=== EXERCISE ===
Rewrite the records starting at the line that contains "Task: Click the Enter" and ending at the line that contains "point(883,577)", changing "green" to "blue" and leaving everything else the same.

○ ○ ○

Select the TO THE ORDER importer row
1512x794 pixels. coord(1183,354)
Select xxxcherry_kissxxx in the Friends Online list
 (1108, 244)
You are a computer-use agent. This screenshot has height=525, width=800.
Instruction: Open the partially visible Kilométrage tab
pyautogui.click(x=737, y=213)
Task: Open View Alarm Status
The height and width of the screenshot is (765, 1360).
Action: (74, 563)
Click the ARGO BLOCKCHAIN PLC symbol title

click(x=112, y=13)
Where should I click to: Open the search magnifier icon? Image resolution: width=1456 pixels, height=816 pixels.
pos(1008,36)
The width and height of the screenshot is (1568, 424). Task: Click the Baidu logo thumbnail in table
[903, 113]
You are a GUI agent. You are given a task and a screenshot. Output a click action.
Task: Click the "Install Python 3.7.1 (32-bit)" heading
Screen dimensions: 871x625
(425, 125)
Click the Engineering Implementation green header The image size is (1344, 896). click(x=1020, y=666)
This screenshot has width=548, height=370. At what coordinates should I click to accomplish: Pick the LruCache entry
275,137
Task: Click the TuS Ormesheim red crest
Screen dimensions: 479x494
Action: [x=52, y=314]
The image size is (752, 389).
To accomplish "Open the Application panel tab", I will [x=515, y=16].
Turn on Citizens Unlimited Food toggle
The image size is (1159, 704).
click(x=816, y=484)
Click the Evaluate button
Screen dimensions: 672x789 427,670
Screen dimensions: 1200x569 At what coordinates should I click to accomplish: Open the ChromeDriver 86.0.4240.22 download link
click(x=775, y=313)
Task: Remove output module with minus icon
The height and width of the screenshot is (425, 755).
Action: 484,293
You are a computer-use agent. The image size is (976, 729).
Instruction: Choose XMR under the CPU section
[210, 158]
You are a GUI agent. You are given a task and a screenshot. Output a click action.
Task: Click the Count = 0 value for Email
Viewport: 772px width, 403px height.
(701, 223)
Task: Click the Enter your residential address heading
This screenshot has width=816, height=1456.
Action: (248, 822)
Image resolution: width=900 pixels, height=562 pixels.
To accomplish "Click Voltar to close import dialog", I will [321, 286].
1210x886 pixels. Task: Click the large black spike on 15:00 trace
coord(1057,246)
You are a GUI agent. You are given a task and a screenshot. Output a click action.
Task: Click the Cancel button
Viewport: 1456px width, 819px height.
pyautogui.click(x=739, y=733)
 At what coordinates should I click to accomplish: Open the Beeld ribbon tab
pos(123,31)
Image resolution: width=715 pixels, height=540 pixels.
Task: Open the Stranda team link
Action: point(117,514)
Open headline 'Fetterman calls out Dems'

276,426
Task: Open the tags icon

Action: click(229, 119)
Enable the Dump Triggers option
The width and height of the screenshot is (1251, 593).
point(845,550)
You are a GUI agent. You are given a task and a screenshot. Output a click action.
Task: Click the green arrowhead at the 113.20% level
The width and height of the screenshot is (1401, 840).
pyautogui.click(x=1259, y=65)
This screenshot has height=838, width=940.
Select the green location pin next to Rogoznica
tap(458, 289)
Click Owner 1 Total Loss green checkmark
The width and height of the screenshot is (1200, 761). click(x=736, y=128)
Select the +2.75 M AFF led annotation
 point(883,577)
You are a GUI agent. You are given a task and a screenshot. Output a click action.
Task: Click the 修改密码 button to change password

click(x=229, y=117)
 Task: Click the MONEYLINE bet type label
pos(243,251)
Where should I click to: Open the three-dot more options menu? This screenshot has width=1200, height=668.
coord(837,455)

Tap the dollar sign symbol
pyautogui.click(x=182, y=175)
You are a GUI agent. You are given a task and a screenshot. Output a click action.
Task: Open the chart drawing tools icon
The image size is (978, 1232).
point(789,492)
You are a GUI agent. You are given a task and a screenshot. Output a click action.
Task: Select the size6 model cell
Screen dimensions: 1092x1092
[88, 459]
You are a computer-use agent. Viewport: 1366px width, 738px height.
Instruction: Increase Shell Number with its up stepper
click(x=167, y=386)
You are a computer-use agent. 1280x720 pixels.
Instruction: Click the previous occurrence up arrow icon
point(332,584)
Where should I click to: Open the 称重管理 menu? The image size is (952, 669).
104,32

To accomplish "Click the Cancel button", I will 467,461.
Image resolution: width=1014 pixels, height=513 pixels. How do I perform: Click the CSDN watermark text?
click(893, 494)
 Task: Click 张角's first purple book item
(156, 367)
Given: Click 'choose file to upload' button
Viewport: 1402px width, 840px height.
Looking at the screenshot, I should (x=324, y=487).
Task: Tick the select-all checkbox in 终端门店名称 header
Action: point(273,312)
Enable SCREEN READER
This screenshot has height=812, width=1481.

○ ○ ○

=== REPLY ===
Task: Click the Enter your residential address heading
This screenshot has width=816, height=1456.
Action: (248, 822)
Image resolution: width=900 pixels, height=562 pixels.
To accomplish "Click Voltar to close import dialog", I will [321, 286].
1210x886 pixels. Task: Click the large black spike on 15:00 trace
coord(1057,246)
You are a GUI agent. You are given a task and a screenshot. Output a click action.
Task: Click the Cancel button
Viewport: 1456px width, 819px height.
pyautogui.click(x=739, y=733)
 At what coordinates should I click to accomplish: Open the Beeld ribbon tab
pos(123,31)
Image resolution: width=715 pixels, height=540 pixels.
Task: Open the Stranda team link
Action: point(117,514)
Open headline 'Fetterman calls out Dems'

276,426
Task: Open the tags icon

Action: click(229, 119)
Enable the Dump Triggers option
The width and height of the screenshot is (1251, 593).
point(845,550)
You are a GUI agent. You are given a task and a screenshot. Output a click action.
Task: Click the blue arrowhead at the 113.20% level
The width and height of the screenshot is (1401, 840).
pyautogui.click(x=1259, y=65)
This screenshot has height=838, width=940.
Select the blue location pin next to Rogoznica
tap(458, 289)
Click Owner 1 Total Loss blue checkmark
The width and height of the screenshot is (1200, 761). click(x=736, y=128)
Select the +2.75 M AFF led annotation
 point(883,577)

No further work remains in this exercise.